Now this would be an even better idea than a speed limiter. Have a build in speed detector system that automatically issues a ticket every time the car goes over the speed limit. Its going to solve the problem for 99% of the cars out there.
Oh, god it would be like Demolition Man or something. "John Spartan, you have been fined 20 credits for a violation of the drivers' morality statute...."
Recently, I rented a car while I was back east, and every time I hit 130 km/h, it would sound some ominous warning, like it was going to snitch on me or something.
The ICE getting banned by 2030. Well if it could burn hydrogen gas (by product of combustion is water), it won't be. But burning carbon fuels, yeah I can see that, but alot of infrastructure has to be made in order to eliminate carbon fuels.
Every country should be madly producing solar cells but they aren't.... and put them towards a central grid for power. limits are battery storage means.
Chances are in the future it will either be a fuel cell car or a ICE burning hydrogen.
A fuel cell car can have a battery as the floor, making any type of interior space limitless.
Storage of hydrogen is problematic, as a liquid and even as a compressed gas. A car travelling at over 80 km/h getting into an accident could turn into a fireball.
Hydrogen is no worse than gasoline or propane for being explosive / flammable, but as you say, it is harder (in general) to store. Still, the tanks they store them in are pretty tough.

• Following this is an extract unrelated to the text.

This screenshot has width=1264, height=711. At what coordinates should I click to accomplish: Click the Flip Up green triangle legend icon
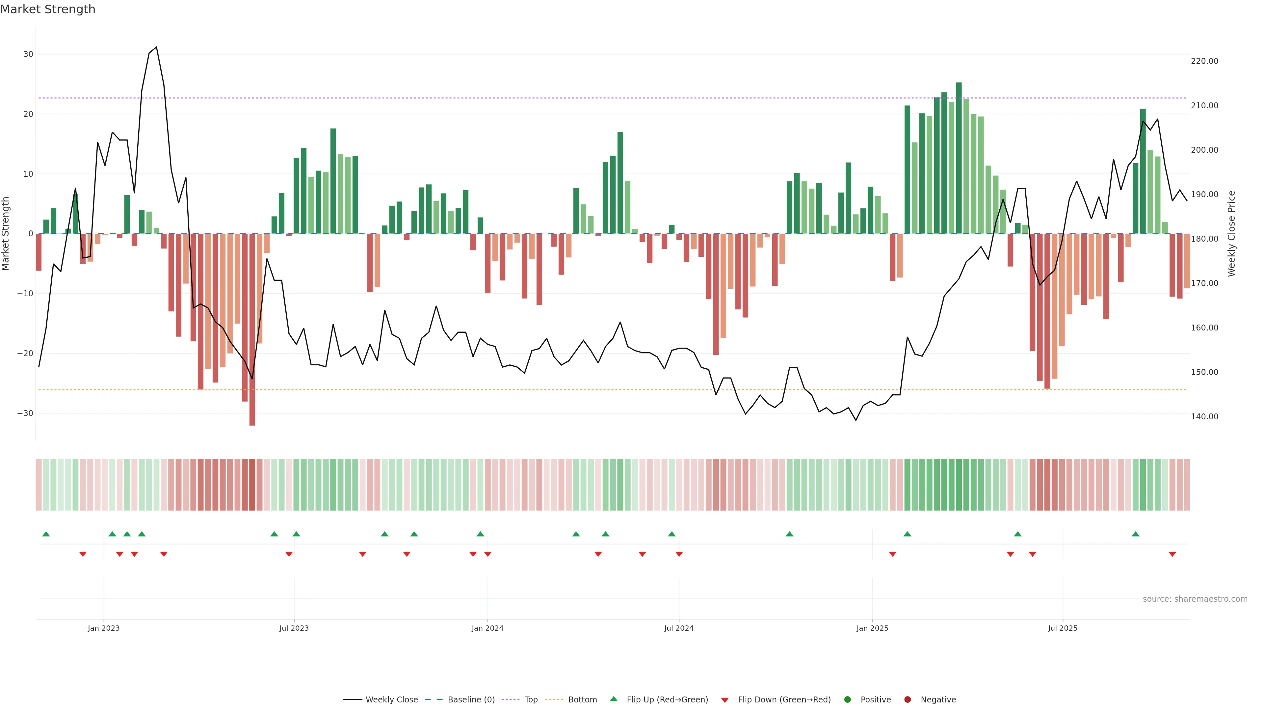(x=613, y=699)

I can't see it powering direct combustion engines though - at least not for road travel. More likely it will be used to power a combo of fuel cells + electric motors. As such, the hybrid vehicles of tomorrow would not be using carbon-emitting engines, but likely would be a combo of plug-in electric with hydrogen fuel cells to extend range or boost power when needed.
The availability of hydrogen as an element is of course, massive. But the
useful availability of hydrogen as a fuel - replacing carbon fuels - depends entirely on what source of energy is being used to extract it. It takes a lot of energy.
Burning any carbon fuel (coal, natural gas, etc.) to create "clean" hydrogen would put society no further ahead. The energy input for cracking would have to depend on either renewables (solar, tidal, wind), or nuclear (expending uranium or thorium as fuel).
Same principle goes for BC's LNG project. The energy used by LNG for cooling and storage is massive. If they are burning gas to cool and store gas, the GHG emissions will be massive also, so it's hardly a solution to curb carbon emissions. To have any prospect of improving the emissions situation at all, the whole plant has to be electrified - drawing power from the BC hydroelectric grid. (Makes the purpose of the Site C project clearer now, huh?)